In Living Color, An Intercultural Approach to Pastoral Care and Counseling
The meaning of pastoral care in modern multicultural societies is challenged and re-examined from a pluralistic, global perspective in this book. Emmanuel Lartey stresses the importance of recognizing different cultural influences on individuals in order to effectively counsel, guide and empower them. He provides a clear and concise history of pastoral care and considers its relationship to different models of counseling and spirituality.
Becoming a Multi-Cultural Church
In Becoming a Multicultural Church, Bowers reflects upon and shows how churches can benefit from the experience of First Congregational Church of Randolph, Massachusetts – the church she pastors – once a historically “traditional” one social grouping church, but now a “multicultural” church and one of the numerically largest churches in Randolph. She offers practical strategies and explores the processes involved, in a conversational style that will make it an easy read for pastors.

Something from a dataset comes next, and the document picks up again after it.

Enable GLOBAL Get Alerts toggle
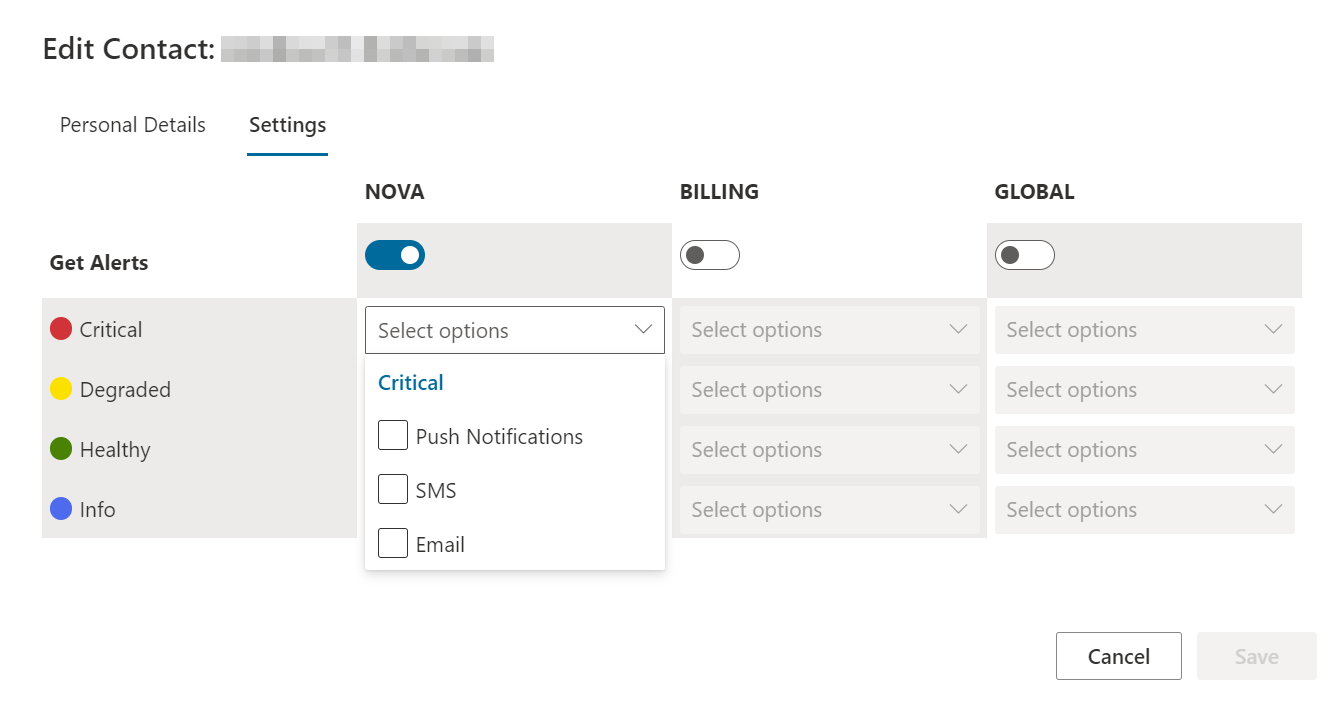[1025, 255]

Injustice and the Care of Souls: Taking Oppression Seriously in Pastoral Care
Pastoral care is often focused on individual problems, but much of what harms and impedes us stems from the larger social maladies at work in our lives. This unprecedented gathering of two dozen essays discusses the realities of racism, sexism, heterosexism, ageism, ableism, and classism prevalent within the church and society in an effort to broaden and inform pastoral caregivers with the knowledge and the skills needed to respond effectively to oppressed and marginalized persons. The volumes also help pastors to reflect on the ways their own social location has an impact on their ministries and to gain familiarity with resources available to support pastoral caregivers in a variety of contexts.
“The parts that we think are less honorable we treat with special honor.”
1 Corinthians 12:23. When people deal with color, class or culture in a negative way, that’s racism. But the answer is not to ignore these as if they don’t matter. Instead, we can look at color, class and culture in a positive way. That’s gracism. Pastor David Anderson responds to prejudice and injustice with the principle of gracism: radical inclusion for the marginalized and excluded. Building on the apostle Paul’s exhortations in 1 Corinthians 12 to honor the weaker member, Anderson presents a biblical model for showing special grace to others on the basis of ethnicity, class or other social distinction. He offers seven sayings of the gracist with practical examples for building bridges and including others. A Christian alternative to secular models of affirmative action or colorblindness, gracism is an opportunity to extend God’s grace to people of all backgrounds.